Three years ago my husband suddenly became very ill. He needed emergency surgery to fix a tear in his aorta, the huge artery that carries blood as it pumps away from the heart. Afterwards the surgeon called it an ‘acute aortic dissection’ and mentioned it was likely to be a connective tissue disorder that has a genetic cause. Extensive testing revealed it was not a known disorder.
We have three sons so there was a lot of discussion in our house about if, and when, they should find out if they have the same health problem as their Dad. Tests eventually revealed our two eldest children are definitely affected. Our youngest son doesn’t appear to show any signs but it’s possible there’s a genetic component we don’t know about yet and that uncertainty has been challenging to live with.
What we can do is share our health data
Our conversations with geneticists in Exeter led us to the 100,000 Genomes project and I feel we are lucky to have joined.

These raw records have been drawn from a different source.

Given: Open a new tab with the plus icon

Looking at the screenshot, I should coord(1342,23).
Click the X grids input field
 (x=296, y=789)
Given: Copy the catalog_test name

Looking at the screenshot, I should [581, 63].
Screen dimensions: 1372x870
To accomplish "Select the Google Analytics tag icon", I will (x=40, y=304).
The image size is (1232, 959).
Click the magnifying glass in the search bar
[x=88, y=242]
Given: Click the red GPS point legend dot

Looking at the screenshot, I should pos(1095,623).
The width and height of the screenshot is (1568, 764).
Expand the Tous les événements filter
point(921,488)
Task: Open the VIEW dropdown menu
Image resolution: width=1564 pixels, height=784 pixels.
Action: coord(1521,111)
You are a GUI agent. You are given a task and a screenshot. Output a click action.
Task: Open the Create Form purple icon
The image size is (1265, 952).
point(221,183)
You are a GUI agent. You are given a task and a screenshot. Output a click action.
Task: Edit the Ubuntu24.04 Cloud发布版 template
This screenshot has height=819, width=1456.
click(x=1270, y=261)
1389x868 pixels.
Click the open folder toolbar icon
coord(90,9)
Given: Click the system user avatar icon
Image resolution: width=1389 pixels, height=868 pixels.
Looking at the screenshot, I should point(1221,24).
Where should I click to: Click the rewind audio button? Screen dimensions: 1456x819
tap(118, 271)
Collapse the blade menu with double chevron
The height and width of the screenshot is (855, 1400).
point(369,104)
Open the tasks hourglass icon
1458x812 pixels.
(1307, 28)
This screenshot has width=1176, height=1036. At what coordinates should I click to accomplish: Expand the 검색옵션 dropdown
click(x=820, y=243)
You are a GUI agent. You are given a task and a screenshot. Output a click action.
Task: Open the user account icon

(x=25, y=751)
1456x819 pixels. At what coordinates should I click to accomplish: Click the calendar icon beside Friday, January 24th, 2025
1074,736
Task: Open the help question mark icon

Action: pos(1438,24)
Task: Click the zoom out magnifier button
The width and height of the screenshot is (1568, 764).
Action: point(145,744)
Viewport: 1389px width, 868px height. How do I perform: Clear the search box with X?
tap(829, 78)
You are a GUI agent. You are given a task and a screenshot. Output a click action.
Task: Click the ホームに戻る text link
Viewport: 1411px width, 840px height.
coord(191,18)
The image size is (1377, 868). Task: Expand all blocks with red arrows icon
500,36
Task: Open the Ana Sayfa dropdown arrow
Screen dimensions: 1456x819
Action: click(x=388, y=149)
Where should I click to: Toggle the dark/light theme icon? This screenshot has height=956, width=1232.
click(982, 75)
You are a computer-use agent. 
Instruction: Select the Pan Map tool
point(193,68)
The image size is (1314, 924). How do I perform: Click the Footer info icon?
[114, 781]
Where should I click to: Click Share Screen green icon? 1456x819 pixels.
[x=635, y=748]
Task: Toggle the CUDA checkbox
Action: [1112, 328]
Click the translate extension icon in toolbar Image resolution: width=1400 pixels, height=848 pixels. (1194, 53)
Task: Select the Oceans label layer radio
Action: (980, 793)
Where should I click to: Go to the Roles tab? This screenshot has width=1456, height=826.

I know health research that collects data about an individual’s genome, their personal genetic information, is a long-term process but even if it doesn’t find answers soon I’m glad our information is still in the pot. It’s possible we’ll never find an exact cause for the aorta condition that affects our family but sharing our health data is a way that we can try to find answers.
I’m on the patient participant panel for 100,000 Genomes and the project’s access review committee, that’s how I was introduced to the MRC and the new Health Data Research UK organisation that aims to use data science to learn more about what influences human health. As a member of a lay interview panel I helped to recruit Professor Andrew Morris to be HDR UK’s first Director.
Pooled data has phenomenal potential
Health data has to be the future of medicine. As I understand it data just has so much potential, it can reveal causes of ill health, suggest preventative measures and direct more certain treatments. What has been most interesting so far is seeing the calibre of researchers that want to lead health data research, their ideas and skill are just incredible.
Taking part has helped me to cope with the impact on my husband and children because really all I can do is be an observer. If there’s a genetic cause for their aorta condition waiting to be found then it helps me to know that we’ve done all we can to help discover it. Hopefully by sharing our data we’ve also played a small part in helping other families.
Data is shared but participation is personal
I firmly believe that making a decision to share your health data for research is a personal one. People who are willing to share need to have absolute trust that their data can be made anonymous, securely protected and only available to permitted researchers. My three sons all had different opinions on how much they wanted to know about their potential future health and on what they wanted to share.
As a family we chose to contribute to the rare diseases element of 100,000 Genomes because we would like to see researchers come up with answers that help better understand and treat the aorta condition. I can see many advantages for mass sharing of health information too.
For anyone who is thinking of taking part in a data project but is unsure I’d say think about not only what it could mean for you but how your data could help other people. My hope is that by sharing my own family’s health data we’ll have contributed to healthy outcomes for future families and that’s a decision I’m very happy with.